Si bien hasta hace unos años la dirección estratégica de las empresas estaba más centrada en la gestión financiera, cada vez más se impone un cambio en el foco estratégico que pasa a un modelo basado en la gestión del talento. Diversos son los factores que han tenido que confluir para llegar a este cambio de enfoque, en el que las personas y el capital humano han pasado a ser los verdaderos protagonistas de las empresas.

El nuevo paradigma digital en el que estamos inmersos, los valores de las nuevas generaciones, la convivencia de generaciones distintas y los cambios en los procesos de compra y venta, son solo algunos ejemplos de aspectos que precisarán un esfuerzo enorme por parte de las organizaciones para poder contar con un equipo y unos procesos suficientemente flexibles para lidiar con todos estos cambios, y los que vendrán.

Las empresas conviven y luchan, pues, por sobrevivir en un entorno de gran incertidumbre y competitividad a todos los niveles, la innovación se hace imprescindible. Teniendo en cuenta que la innovación se basa en la creatividad, y que la creatividad está en las personas, podemos empezar a comprender la importancia de implantar una estrategia de gestión del talento coherente con el plan estratégico, los retos y objetivos de la empresa.

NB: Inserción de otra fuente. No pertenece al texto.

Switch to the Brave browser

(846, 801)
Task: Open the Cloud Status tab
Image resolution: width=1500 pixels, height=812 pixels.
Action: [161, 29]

Las políticas de gestión del talento contribuirán a mejorar la motivación del capital humano

Asimismo, y teniendo en cuenta el comportamiento y las tendencias del mercado de trabajo, en el que a menudo se da el fenómeno de que casi es más complicado encontrar las personas con el talento que necesitan las empresas, que conseguir el capital para emprender un nuevo proyecto, es de vital importancia trabajar en las políticas de gestión del talento, ya que éstas contribuirán a mejorar la implicación, la fidelización, el compromiso y, en definitiva, la motivación del capital humano. No se trata solo de la contratación de personas con talento, sino de gestionarlo adecuadamente para que genere talento organizativo. Algunos ejemplos claros podemos encontrarlos en el fútbol, donde un mismo jugador tiene un rendimiento superior según el equipo en el que juegue, condicionado por el entrenador (líder) y las políticas organizativas internas del equipo (políticas de Recursos Humanos).

Algunos estudios analizan el valor que aporta el talento a las empresas, o lo que vendría a ser el ROI del talento. En términos financieros, se trata de cuantificar los beneficios que aporta el talento a la empresa, es decir, qué parte de los beneficios empresariales son resultado de la intervención del talento. Algunas conclusiones reflejan que las empresas que invierten en el desarrollo de su talento obtienen una mayor retención de este, índices de satisfacción superiores y, en última instancia, empresas más competitivas. Esta cuestión no es menor, puesto que hay estudios que aseguran que el 60% de la productividad de una empresa está vinculado al talento, por lo que podríamos confirmar que los resultados de una empresa vendrán de la mano de una gestión centrada en las personas, que son las que tienen el talento que necesitan las empresas.

La dimensión de la empresa acaba siendo una ventaja competitiva, ya que permite una gestión del talento más personalizada

Con todo ello, muchas son ya las empresas que cuentan con políticas para la gestión del talento. Con frecuencia son las grandes las que disponen de mayores recursos para dedicar a estas políticas. Sin embargo, las pymes no quieren quedarse atrás, y muchas de ellas están integrando medidas para la fidelización del talento e incluso para el bienestar de las personas. Cabe destacar, en estos casos, la gran dosis de imaginación y dedicación (I+D) que hay detrás de las acciones que llevan a cabo, si bien es cierto que los resultados son mucho más visibles. La dimensión de la empresa acaba siendo una ventaja competitiva, puesto que permite una gestión del talento más personalizada. Todo ello se traduce, según las propias empresas, en una mejora en la productividad, la eficiencia y la calidad de los procesos, en la satisfacción de las personas y en el grado de cumplimiento de los objetivos, e incide en una mejora de la competitividad.

Así pues, la gestión del talento es, sin duda, el gran reto de las empresas del presente y del futuro, pero en cualquier caso es una apuesta segura y de valor.